►

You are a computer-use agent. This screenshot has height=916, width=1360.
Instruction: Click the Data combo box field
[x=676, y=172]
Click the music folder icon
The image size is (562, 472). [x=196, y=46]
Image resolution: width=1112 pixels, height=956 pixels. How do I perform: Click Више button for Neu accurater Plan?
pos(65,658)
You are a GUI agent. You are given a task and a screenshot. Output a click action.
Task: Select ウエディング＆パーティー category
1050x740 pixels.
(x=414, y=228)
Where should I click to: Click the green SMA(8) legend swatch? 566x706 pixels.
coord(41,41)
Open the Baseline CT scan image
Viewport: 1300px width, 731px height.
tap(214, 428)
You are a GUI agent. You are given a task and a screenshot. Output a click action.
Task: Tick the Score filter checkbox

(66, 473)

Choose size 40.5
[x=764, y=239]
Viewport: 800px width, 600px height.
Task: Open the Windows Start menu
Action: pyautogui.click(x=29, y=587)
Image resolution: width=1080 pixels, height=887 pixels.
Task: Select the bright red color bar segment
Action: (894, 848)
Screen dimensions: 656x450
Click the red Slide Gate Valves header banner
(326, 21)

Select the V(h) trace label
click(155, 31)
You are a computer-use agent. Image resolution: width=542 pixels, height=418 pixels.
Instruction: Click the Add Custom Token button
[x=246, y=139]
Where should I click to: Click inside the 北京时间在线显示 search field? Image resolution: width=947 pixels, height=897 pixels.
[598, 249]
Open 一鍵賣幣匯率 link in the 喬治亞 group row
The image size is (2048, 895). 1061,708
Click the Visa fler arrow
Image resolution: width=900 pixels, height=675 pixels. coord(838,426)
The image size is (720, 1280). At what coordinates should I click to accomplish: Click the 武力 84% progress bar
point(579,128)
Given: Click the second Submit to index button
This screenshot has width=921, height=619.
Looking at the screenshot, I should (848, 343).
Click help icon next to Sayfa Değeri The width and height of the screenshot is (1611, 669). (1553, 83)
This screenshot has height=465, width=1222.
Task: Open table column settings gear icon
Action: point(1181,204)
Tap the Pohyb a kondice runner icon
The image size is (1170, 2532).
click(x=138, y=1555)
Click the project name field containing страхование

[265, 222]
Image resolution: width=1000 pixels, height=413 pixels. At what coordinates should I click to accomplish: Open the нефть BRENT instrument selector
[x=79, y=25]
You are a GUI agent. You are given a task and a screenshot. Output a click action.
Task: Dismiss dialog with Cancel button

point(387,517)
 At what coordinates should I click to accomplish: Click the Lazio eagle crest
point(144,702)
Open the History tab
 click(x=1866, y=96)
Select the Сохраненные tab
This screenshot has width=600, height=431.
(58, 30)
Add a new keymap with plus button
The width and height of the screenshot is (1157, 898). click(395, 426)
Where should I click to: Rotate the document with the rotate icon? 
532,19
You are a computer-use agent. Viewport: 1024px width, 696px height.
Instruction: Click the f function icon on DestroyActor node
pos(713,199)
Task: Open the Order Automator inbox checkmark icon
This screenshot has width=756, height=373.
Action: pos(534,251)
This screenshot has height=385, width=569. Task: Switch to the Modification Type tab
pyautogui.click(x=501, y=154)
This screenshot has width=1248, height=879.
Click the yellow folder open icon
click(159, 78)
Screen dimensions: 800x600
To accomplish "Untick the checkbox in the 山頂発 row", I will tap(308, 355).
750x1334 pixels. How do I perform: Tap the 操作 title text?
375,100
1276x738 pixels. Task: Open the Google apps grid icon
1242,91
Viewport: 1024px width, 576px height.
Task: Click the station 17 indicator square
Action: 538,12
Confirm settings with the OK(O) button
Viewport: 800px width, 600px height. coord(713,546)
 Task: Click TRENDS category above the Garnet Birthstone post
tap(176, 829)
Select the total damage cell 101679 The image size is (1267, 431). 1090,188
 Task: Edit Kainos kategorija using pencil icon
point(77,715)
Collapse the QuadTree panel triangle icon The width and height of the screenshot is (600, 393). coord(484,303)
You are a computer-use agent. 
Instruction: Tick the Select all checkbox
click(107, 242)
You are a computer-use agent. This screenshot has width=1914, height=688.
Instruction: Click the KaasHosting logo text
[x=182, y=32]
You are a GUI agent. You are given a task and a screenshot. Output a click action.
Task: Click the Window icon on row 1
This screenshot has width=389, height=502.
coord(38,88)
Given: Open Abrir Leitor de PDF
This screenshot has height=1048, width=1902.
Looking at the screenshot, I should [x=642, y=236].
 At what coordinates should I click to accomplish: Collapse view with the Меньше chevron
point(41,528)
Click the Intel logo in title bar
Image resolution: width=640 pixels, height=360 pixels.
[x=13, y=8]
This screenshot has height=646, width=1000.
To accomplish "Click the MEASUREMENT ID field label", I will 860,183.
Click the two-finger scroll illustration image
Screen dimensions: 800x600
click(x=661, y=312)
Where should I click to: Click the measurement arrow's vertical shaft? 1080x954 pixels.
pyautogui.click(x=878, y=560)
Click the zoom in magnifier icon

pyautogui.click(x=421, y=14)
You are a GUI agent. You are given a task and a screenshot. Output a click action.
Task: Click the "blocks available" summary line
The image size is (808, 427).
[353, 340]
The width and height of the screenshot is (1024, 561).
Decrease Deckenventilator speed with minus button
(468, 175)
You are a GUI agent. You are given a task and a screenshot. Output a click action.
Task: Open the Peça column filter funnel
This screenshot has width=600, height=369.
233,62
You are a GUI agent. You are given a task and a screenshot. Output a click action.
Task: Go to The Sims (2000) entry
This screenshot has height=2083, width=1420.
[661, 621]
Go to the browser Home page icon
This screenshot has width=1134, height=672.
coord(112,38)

◄

[WORK TASK] Every entry in the listing must be retyped exactly.

[WRITTEN SOLUTION]
You are a computer-use agent. This screenshot has height=916, width=1360.
Instruction: Click the Data combo box field
[x=676, y=172]
Click the music folder icon
The image size is (562, 472). [x=196, y=46]
Image resolution: width=1112 pixels, height=956 pixels. How do I perform: Click Више button for Neu accurater Plan?
pos(65,658)
You are a GUI agent. You are given a task and a screenshot. Output a click action.
Task: Select ウエディング＆パーティー category
1050x740 pixels.
(x=414, y=228)
Where should I click to: Click the green SMA(8) legend swatch? 566x706 pixels.
coord(41,41)
Open the Baseline CT scan image
Viewport: 1300px width, 731px height.
tap(214, 428)
You are a GUI agent. You are given a task and a screenshot. Output a click action.
Task: Tick the Score filter checkbox

(66, 473)

Choose size 40.5
[x=764, y=239]
Viewport: 800px width, 600px height.
Task: Open the Windows Start menu
Action: pyautogui.click(x=29, y=587)
Image resolution: width=1080 pixels, height=887 pixels.
Task: Select the bright red color bar segment
Action: (894, 848)
Screen dimensions: 656x450
Click the red Slide Gate Valves header banner
(326, 21)

Select the V(h) trace label
click(155, 31)
You are a computer-use agent. Image resolution: width=542 pixels, height=418 pixels.
Instruction: Click the Add Custom Token button
[x=246, y=139]
Where should I click to: Click inside the 北京时间在线显示 search field? Image resolution: width=947 pixels, height=897 pixels.
[598, 249]
Open 一鍵賣幣匯率 link in the 喬治亞 group row
The image size is (2048, 895). 1061,708
Click the Visa fler arrow
Image resolution: width=900 pixels, height=675 pixels. coord(838,426)
The image size is (720, 1280). At what coordinates should I click to accomplish: Click the 武力 84% progress bar
point(579,128)
Given: Click the second Submit to index button
This screenshot has width=921, height=619.
Looking at the screenshot, I should (848, 343).
Click help icon next to Sayfa Değeri The width and height of the screenshot is (1611, 669). (1553, 83)
This screenshot has height=465, width=1222.
Task: Open table column settings gear icon
Action: point(1181,204)
Tap the Pohyb a kondice runner icon
The image size is (1170, 2532).
click(x=138, y=1555)
Click the project name field containing страхование

[265, 222]
Image resolution: width=1000 pixels, height=413 pixels. At what coordinates should I click to accomplish: Open the нефть BRENT instrument selector
[x=79, y=25]
You are a GUI agent. You are given a task and a screenshot. Output a click action.
Task: Dismiss dialog with Cancel button

point(387,517)
 At what coordinates should I click to accomplish: Click the Lazio eagle crest
point(144,702)
Open the History tab
 click(x=1866, y=96)
Select the Сохраненные tab
This screenshot has width=600, height=431.
(58, 30)
Add a new keymap with plus button
The width and height of the screenshot is (1157, 898). click(395, 426)
Where should I click to: Rotate the document with the rotate icon? 
532,19
You are a computer-use agent. Viewport: 1024px width, 696px height.
Instruction: Click the f function icon on DestroyActor node
pos(713,199)
Task: Open the Order Automator inbox checkmark icon
This screenshot has width=756, height=373.
Action: pos(534,251)
This screenshot has height=385, width=569. Task: Switch to the Modification Type tab
pyautogui.click(x=501, y=154)
This screenshot has width=1248, height=879.
Click the yellow folder open icon
click(159, 78)
Screen dimensions: 800x600
To accomplish "Untick the checkbox in the 山頂発 row", I will tap(308, 355).
750x1334 pixels. How do I perform: Tap the 操作 title text?
375,100
1276x738 pixels. Task: Open the Google apps grid icon
1242,91
Viewport: 1024px width, 576px height.
Task: Click the station 17 indicator square
Action: 538,12
Confirm settings with the OK(O) button
Viewport: 800px width, 600px height. coord(713,546)
 Task: Click TRENDS category above the Garnet Birthstone post
tap(176, 829)
Select the total damage cell 101679 The image size is (1267, 431). 1090,188
 Task: Edit Kainos kategorija using pencil icon
point(77,715)
Collapse the QuadTree panel triangle icon The width and height of the screenshot is (600, 393). coord(484,303)
You are a computer-use agent. 
Instruction: Tick the Select all checkbox
click(107, 242)
You are a computer-use agent. This screenshot has width=1914, height=688.
Instruction: Click the KaasHosting logo text
[x=182, y=32]
You are a GUI agent. You are given a task and a screenshot. Output a click action.
Task: Click the Window icon on row 1
This screenshot has width=389, height=502.
coord(38,88)
Given: Open Abrir Leitor de PDF
This screenshot has height=1048, width=1902.
Looking at the screenshot, I should [x=642, y=236].
 At what coordinates should I click to accomplish: Collapse view with the Меньше chevron
point(41,528)
Click the Intel logo in title bar
Image resolution: width=640 pixels, height=360 pixels.
[x=13, y=8]
This screenshot has height=646, width=1000.
To accomplish "Click the MEASUREMENT ID field label", I will 860,183.
Click the two-finger scroll illustration image
Screen dimensions: 800x600
click(x=661, y=312)
Where should I click to: Click the measurement arrow's vertical shaft? 1080x954 pixels.
pyautogui.click(x=878, y=560)
Click the zoom in magnifier icon

pyautogui.click(x=421, y=14)
You are a GUI agent. You are given a task and a screenshot. Output a click action.
Task: Click the "blocks available" summary line
The image size is (808, 427).
[353, 340]
The width and height of the screenshot is (1024, 561).
Decrease Deckenventilator speed with minus button
(468, 175)
You are a GUI agent. You are given a task and a screenshot. Output a click action.
Task: Open the Peça column filter funnel
This screenshot has width=600, height=369.
233,62
You are a GUI agent. You are given a task and a screenshot. Output a click action.
Task: Go to The Sims (2000) entry
This screenshot has height=2083, width=1420.
[661, 621]
Go to the browser Home page icon
This screenshot has width=1134, height=672.
coord(112,38)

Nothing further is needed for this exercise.